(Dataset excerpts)
★ ★ ★ ★ ★
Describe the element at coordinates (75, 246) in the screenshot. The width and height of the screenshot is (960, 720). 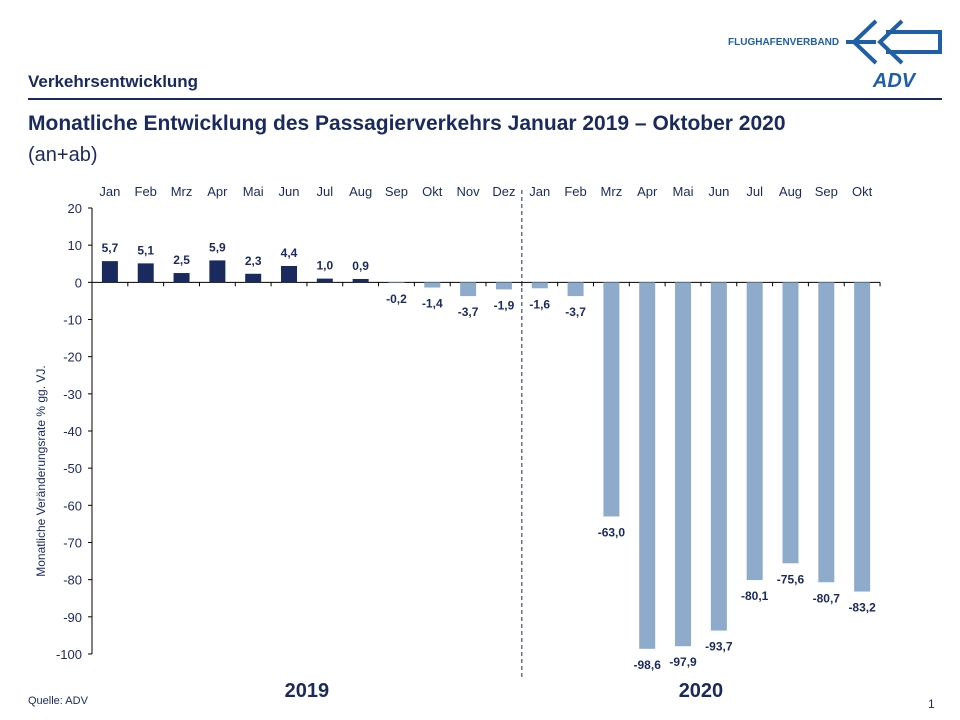
I see `y-tick-label: 10` at that location.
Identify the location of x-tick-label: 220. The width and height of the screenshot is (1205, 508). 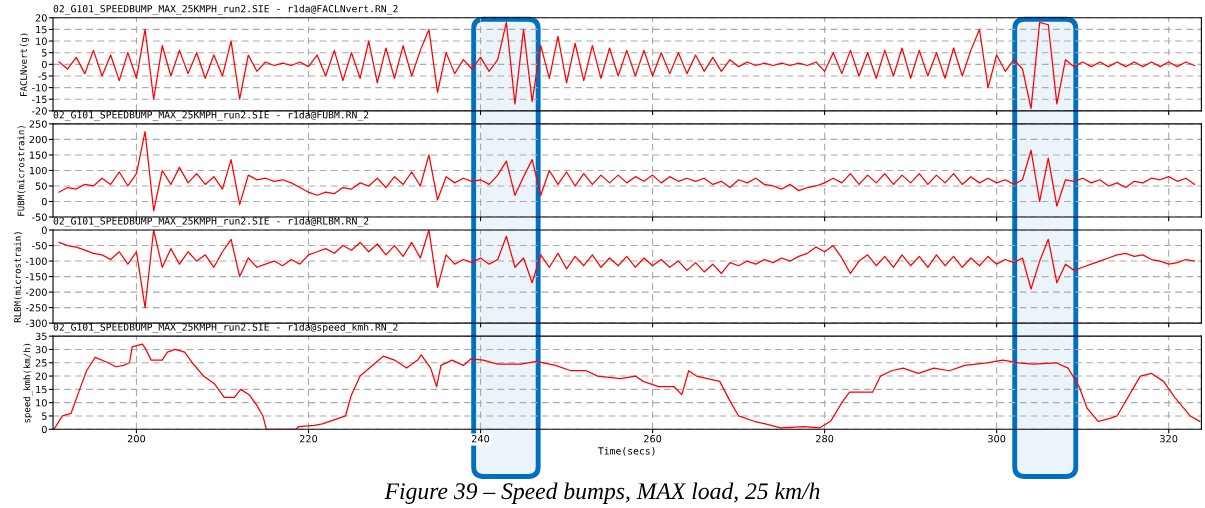
(308, 438).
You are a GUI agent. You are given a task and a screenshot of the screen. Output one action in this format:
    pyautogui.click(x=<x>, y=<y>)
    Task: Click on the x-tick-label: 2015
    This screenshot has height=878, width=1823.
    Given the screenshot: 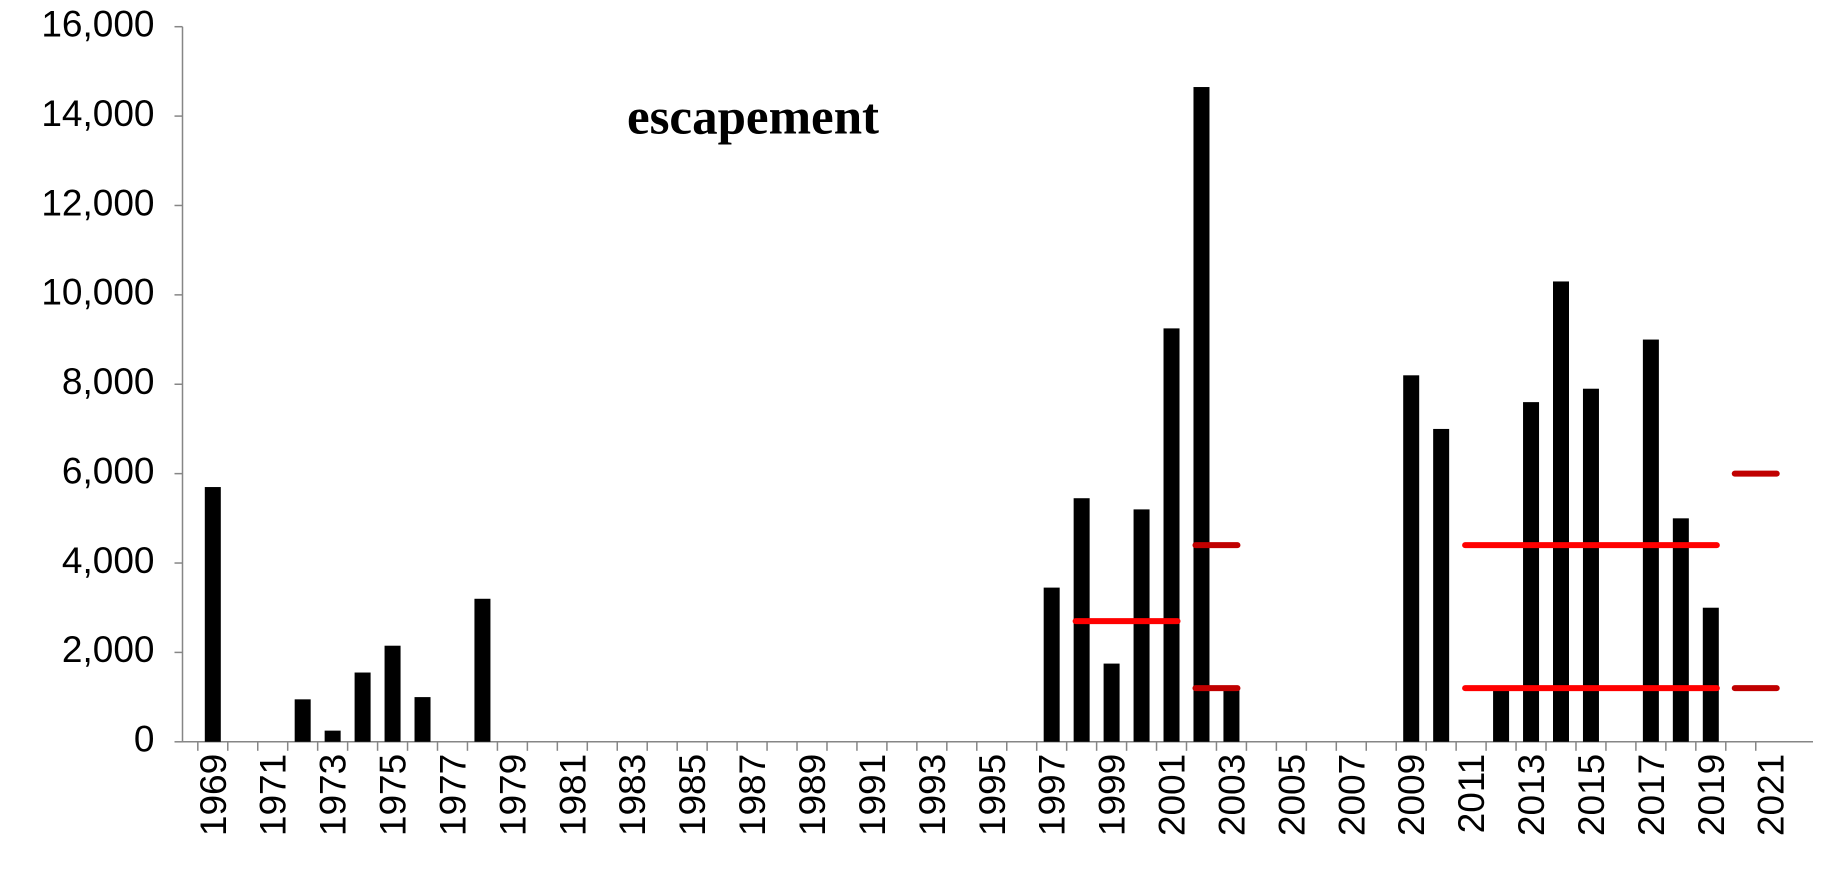 What is the action you would take?
    pyautogui.click(x=1592, y=795)
    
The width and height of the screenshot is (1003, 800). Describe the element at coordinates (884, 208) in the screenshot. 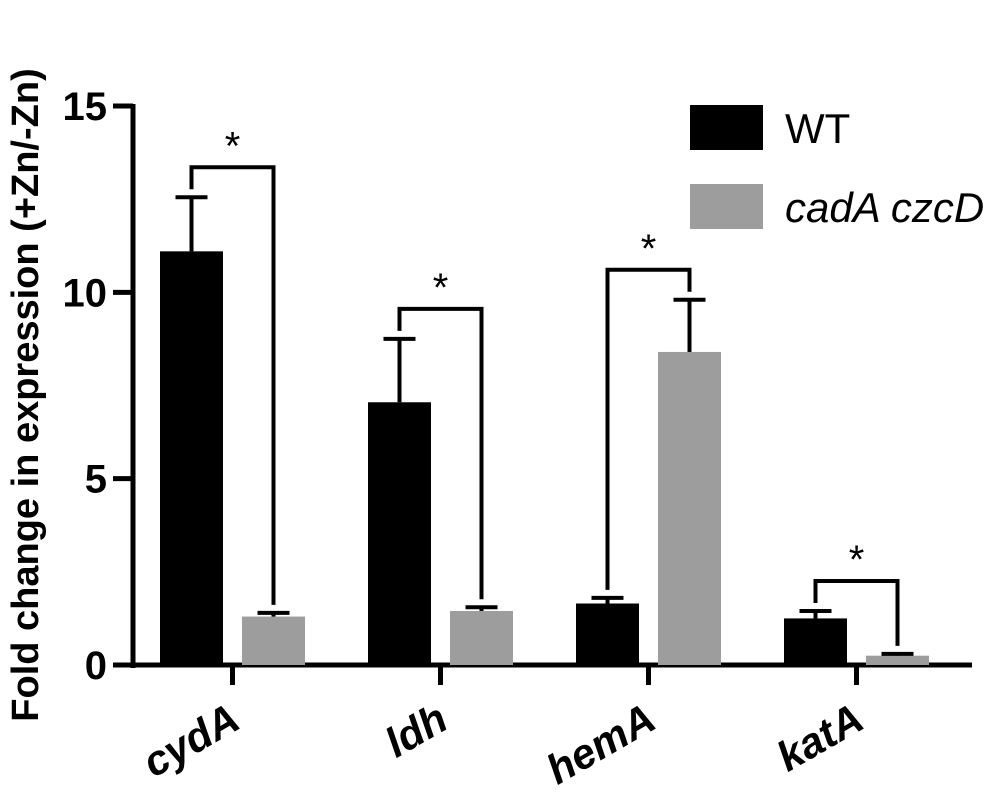

I see `legend-label: cadA czcD` at that location.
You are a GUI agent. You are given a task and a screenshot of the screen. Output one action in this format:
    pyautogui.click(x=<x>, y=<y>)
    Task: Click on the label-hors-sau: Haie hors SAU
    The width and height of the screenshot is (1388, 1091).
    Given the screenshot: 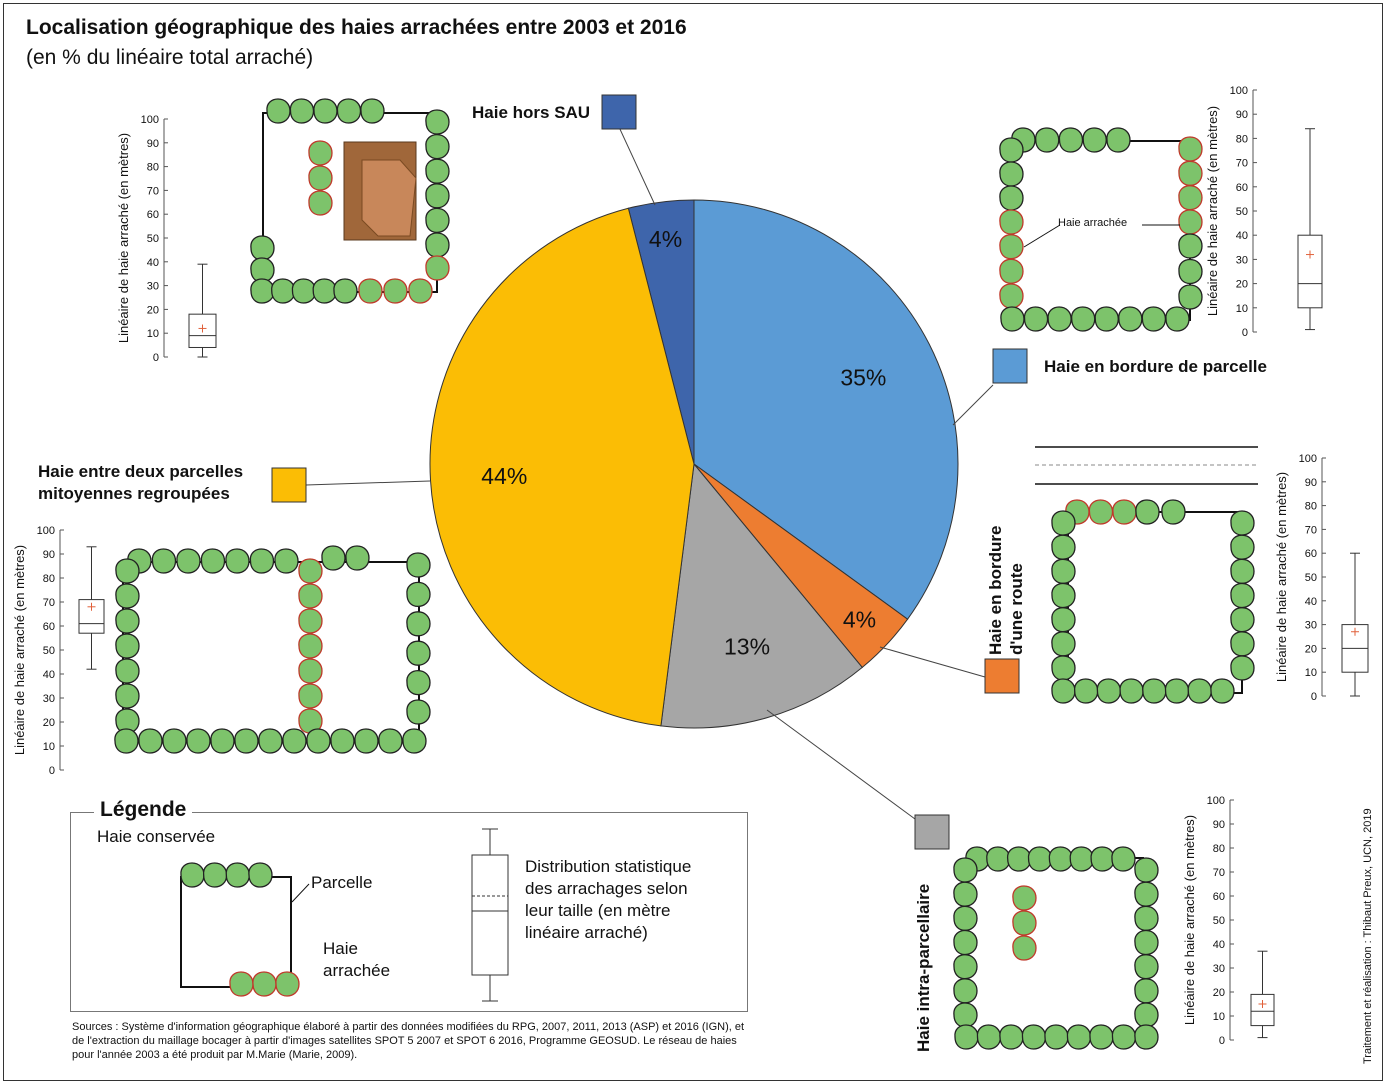 What is the action you would take?
    pyautogui.click(x=532, y=112)
    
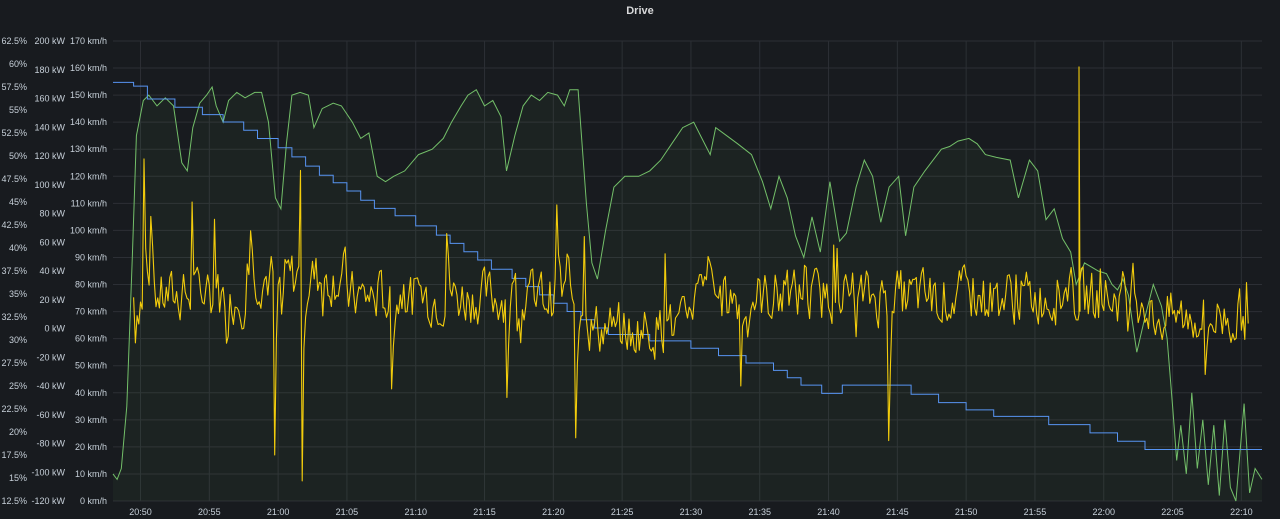 The image size is (1280, 519). I want to click on speed-tick-label: 30 km/h, so click(91, 420).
★ ★ ★ ★ ★
-- WHAT THE EXERCISE ASKS --
Copy the records from the beginning through the line containing "(308, 438).", both included, with "Identify" swapped for "Find" and the pictures omitted.

-- RESULT OF THE TASK --
Describe the element at coordinates (75, 246) in the screenshot. The width and height of the screenshot is (960, 720). 
I see `y-tick-label: 10` at that location.
Find the location of x-tick-label: 220. The width and height of the screenshot is (1205, 508). 
(308, 438).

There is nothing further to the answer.